Compliance
Assessing The Costs Of US Tax Evasion Rules - SocGen
A senior manager at Société Générale has suggested that banks face a multi-billion dollar burden in dealing with new tax laws on US expats that come into force in around 18 months’ time.
A senior manager at Société Générale has suggested that banks face a multi-billion dollar burden in dealing with new tax laws on US expats that come into force in around 18 months’ time.
US legislation known as FATCA, passed last year, mean foreign firms will have to prove to the US authorities that they are not liable to pay any US taxes, or they will automatically face a withholding penalty of 30 per cent on their returns - a potentially heavy fee that could drive some firms away from serving US clients.
The wide scope of these laws will cost banks billions of dollars in developing new compliance systems, likely outweighing the estimated revenue gains of $8 billion that US tax authorities expect to achieve in the next 10 years, Pascal Bérichel, global head of fund distribution services and chief executive EFS Fund Distribution Services, told this publication in a recent interview.
At the heart of the legislation is the requirement that an institution has to prove that a client is not connected to the US in any way. This requires deep analysis of a client’s portfolio and circumstances. The legislation can mean that any institution, anywhere in the world, even if it thinks it has no connection whatsoever to the US, can be required to file data with the US Internal Revenue Service, he said.
“It [the law's scope] is not obvious because FATCA is not clear on what it means by a US person.”
Crackdown
The passing of the legislation last year was among a number of measures the US is taking to stamp out alleged tax evasion, an issue that has become more sensitive as debt-ridden governments like the US administration try to fill national coffers. The Internal Revenue Service has already succeeded in obtaining thousands of client details from Switzerland's UBS, for example, in a high-profile case in 2009. Other foreign banks are reported to be in the firing line.

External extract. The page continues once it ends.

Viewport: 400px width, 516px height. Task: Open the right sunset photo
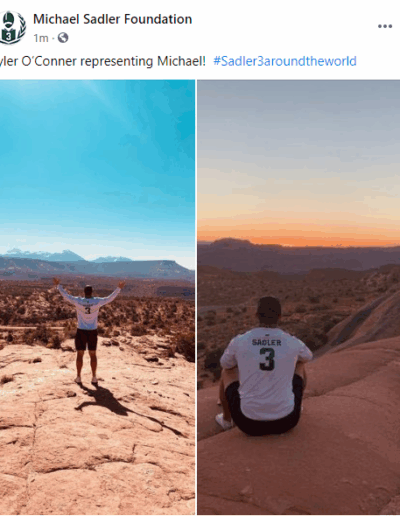(x=299, y=297)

As reported by this publication recently, some firms, such as Royal Bank of Canada’s international wealth management arm, have been pushing to provide services to US expats as they see a gap in the market created by the compliance issue. Other examples include London & Capital, the UK-based financial services firm, which has rolled out a range of tax-compliant portfolios. As Daniel Freedman, joint managing director and head of US Family Office at that firm said in February: “Never in the 25 years that we have been advising and providing wealth management solutions to US clients has regulation been so onerous, have investor penalties been so severe, or - with so many UK banks and wealth management groups withdrawing from this space - has investment choice been so limited.”

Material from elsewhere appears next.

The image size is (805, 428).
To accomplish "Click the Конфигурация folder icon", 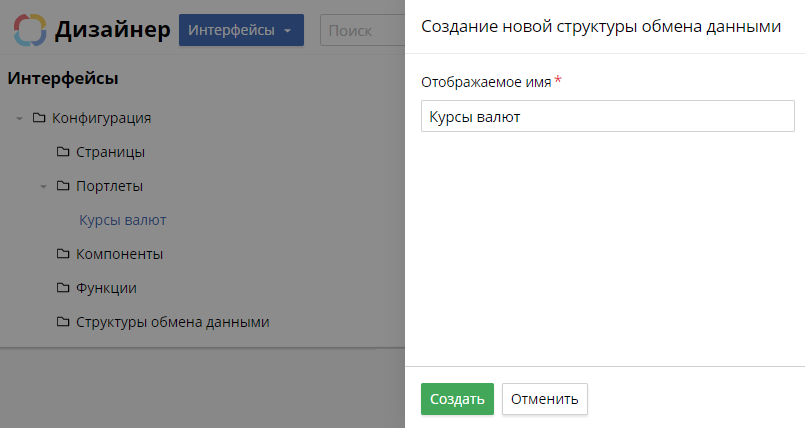I will pyautogui.click(x=39, y=118).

SocGen’s Bérichel said that the IRS is thought to be recovering undeclared revenues of up to $8 billion over the next 10 years, but the compliance costs, inconvenience and dangers of lost business are likely to heavily outweigh that gain, he said. The legislation will, for example, necessitate heavy spending on IT and related systems.
“We started two months ago to assess these costs [of dealing with FATCA] and we will know in a couple of months,” he said. It has been estimated, he said, that the cost of handling clients under this act could be anywhere from $20 to $50 a client, which when compounded up will represent a large sum. “This is huge, and we don’t yet know who is going to pay this,” he warned.
“There is a risk of some firms reducing business [with US expats] because the costs are huge,” Bérichel said.
His team is part of the Global Investment and Management Services group that includes SocGen’s private banking arm.
Bérichel explained that the legislation requires what are designated as Foreign Financial Institutions – or FFIs – to go much further in checking on client details than is the case under existing laws, such as those designed to eliminate money laundering.
“For example, a Luxembourg fund says that it is not authorized to sell to US persons [in its marketing literature] but according to FATCA, that does not go far enough,” he said.
The private banking industries in places such as Switzerland and Luxembourg will face some difficult choices, given bank secrecy laws, he said. Some of these institutions may seek some kind of legal waiver under US laws.
US institutions operating abroad are likely to be the most immediately affected by FATCA, he added.